1-3. 正解:B. 宛先のサービスを識別するポート番号

解説

  • A は誤り。ドメイン名は example.com のような名前の部分である。
  • B が正しい。443 は HTTPS でよく使うポート番号で、機械の中のどのサービスへ届けるかを表す。
  • C は誤り。OS の種類はこの書き方からは分からない。

1-4. 正解:A. 192.168.1.10

解説

  • A が正しい。192.168.x.x はプライベート IP の代表例である。
  • B の 8.8.8.8 は Google Public DNS として知られるグローバル IP。
  • C の 93.184.216.34 もインターネット上で使うグローバル IP の例である。

プライベート IP は主に家庭や社内ネットワークで使われ、外部へ出るときはルーターを経由する。


1-5. 正解:B. 役割ごとに切り分けて理解しやすくなる

解説

  • A は誤り。レイヤー分けは便利だが、エラーそのものを消す仕組みではない。
  • B が正しい。どの層で問題が起きているかを切り分けやすくなるのが最大の利点である。
  • C は誤り。IP アドレスの役割は依然として理解する必要がある。

たとえば「DNS は通るが HTTP が失敗する」なら、名前解決より上の層を疑う、といった考え方ができる。

問題2の解答(クリックで開く)
  1. DNS

ドメイン名と IP アドレスを対応付ける仕組みである。人間に読みやすい名前を使えるようにするために必要。

  1. IP アドレス

宛先の機械を識別する番号。通信相手がどのホストかを決めるために使う。

  1. ポート番号

同じ機械の中で、どのサービスに届けるかを識別する番号である。1台のサーバーで Web、DB、SSH などを同時に動かせるのはこの仕組みがあるからである。

  1. TCP/IP

実務では OSI 参照モデルより TCP/IP モデルで語られることが多い。4層で考えると全体像をつかみやすい。

  1. 443

HTTPS の既定ポート番号。URL に書かれていなくても、https:// と見たらまず 443 を思い出せるとよい。

  1. ループバック

127.0.0.1 のように、自分自身を指すための特別なアドレスをループバックアドレスという。
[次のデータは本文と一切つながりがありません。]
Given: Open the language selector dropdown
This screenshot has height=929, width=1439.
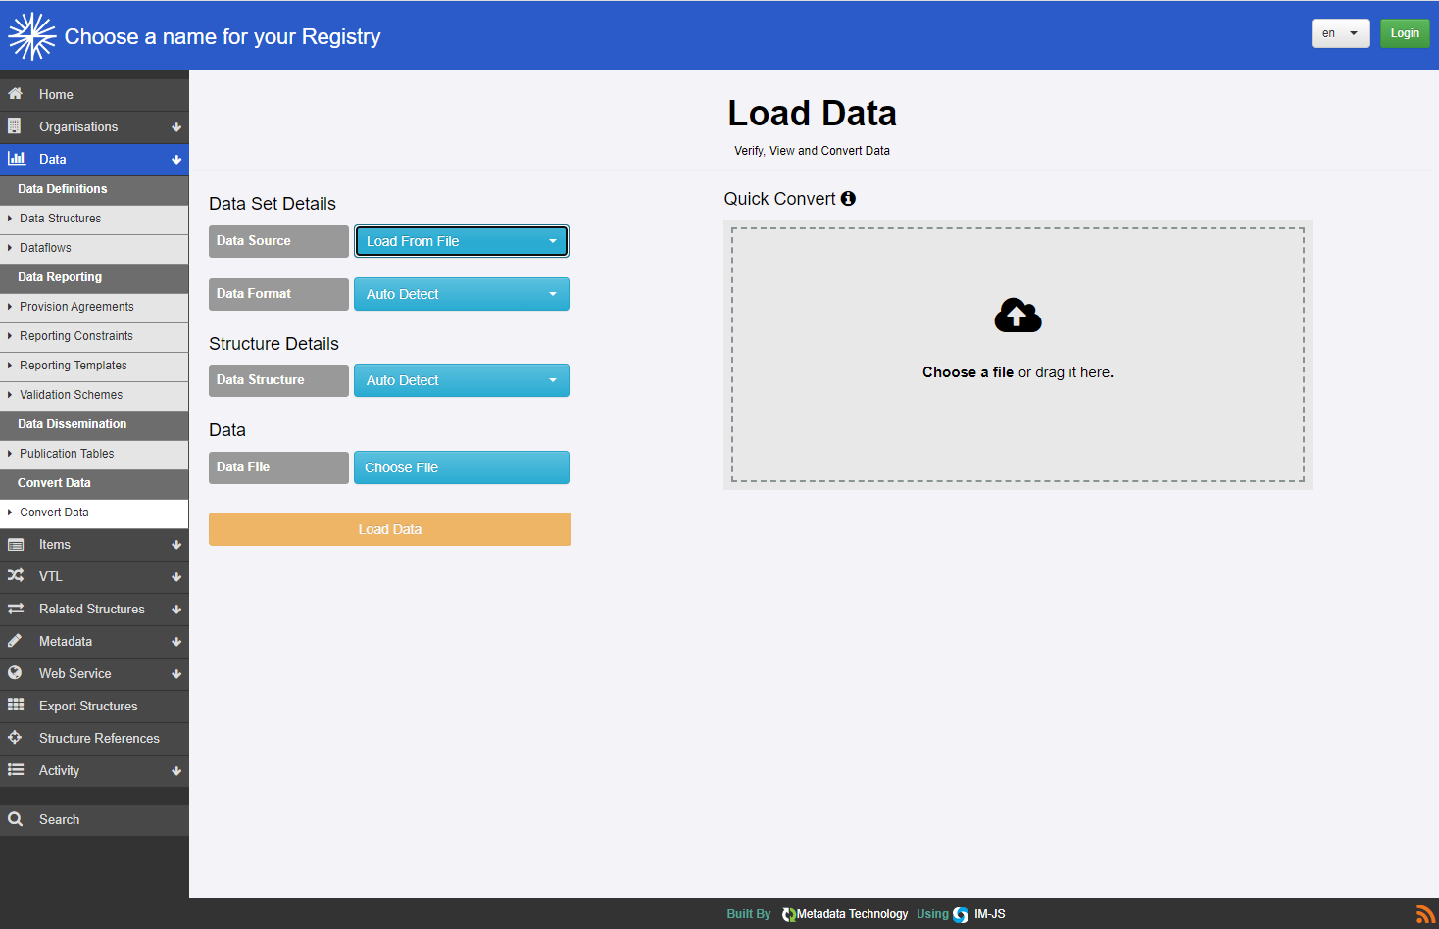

外のネットワークへ出ずに、自分のPCの中だけで通信を確認できる。

問題3の解答例(クリックで開く)

3-1. IP アドレスと DNS の違い

IP アドレスは、ネットワーク上で宛先の機械を識別するための番号である。 DNS は、その IP アドレスを人間に分かりやすい名前から調べる仕組みである。 つまり DNS は「名前を番号へ変換する仕組み」、IP アドレスは「実際の宛先番号」と整理できる。


3-2. IP アドレスとポート番号の違い

IP アドレスは「どの機械か」を示し、ポート番号は「その機械の中のどのサービスか」を示す。 たとえば 93.184.216.34:443 では、93.184.216.34 が機械、443 が HTTPS サービスを表す。 1台のサーバーで複数のアプリが動けるのは、ポート番号で受付を分けているからである。


3-3. DNS キャッシュが必要な理由

同じ名前に何度もアクセスするたびに毎回遠くの DNS サーバーへ問い合わせると、遅くなり負荷も高くなる。 そのため一度引いた結果を一定期間キャッシュして、次回はすぐ再利用できるようにしている。 ただし古い情報が残ることもあるので、DNS トラブルではキャッシュが原因になる場合もある。


3-4. レイヤー分けがトラブルシューティングに役立つ理由

通信は DNS、IP、ポート、HTTP など複数の役割から成っているため、全部を一気に考えると原因を見失いやすい。 レイヤーで分けると、「名前解決の問題か」「宛先には届くがアプリが返答しないのか」を順番に切り分けられる。 実務ではこの切り分けが速いほど、障害対応やデバッグが楽になる。

問題4の解答例(クリックで開く)

① ループバックアドレスを確認する

Terminal window
$ ping 127.0.0.1
$ ping localhost

127.0.0.1localhost も通常は自分自身を指す。 ここで重要なのは、localhost という名前が最終的には IP アドレスへ対応付けられていると観察できること。

環境によっては応答の細かい表示が違っても問題ない。


② DNS の結果を確認する

Terminal window
$ nslookup example.com

example.com に対して 1 個または複数の IP アドレスが返ることがある。 複数返るのは異常ではなく、負荷分散や CDN の都合でよくある。 大切なのは、「名前を問い合わせると IP が返る」という構造を確認すること。


③ URL からホストとポートを読む

https://example.com のホスト名は example.com である。 https:// なので、既定で使うポート番号は 443 である。

URL に :443 が明示されていなくても、スキームが https なら通常 443 を使う。


④ エラーメッセージを記録する

たとえば nslookup が失敗したときに「DNS に到達できない」のか「コマンド自体がない」のかで見るべき場所が変わる。 そのため、単に「動かなかった」ではなく、どのコマンドでどのメッセージが出たかを残すことが重要である。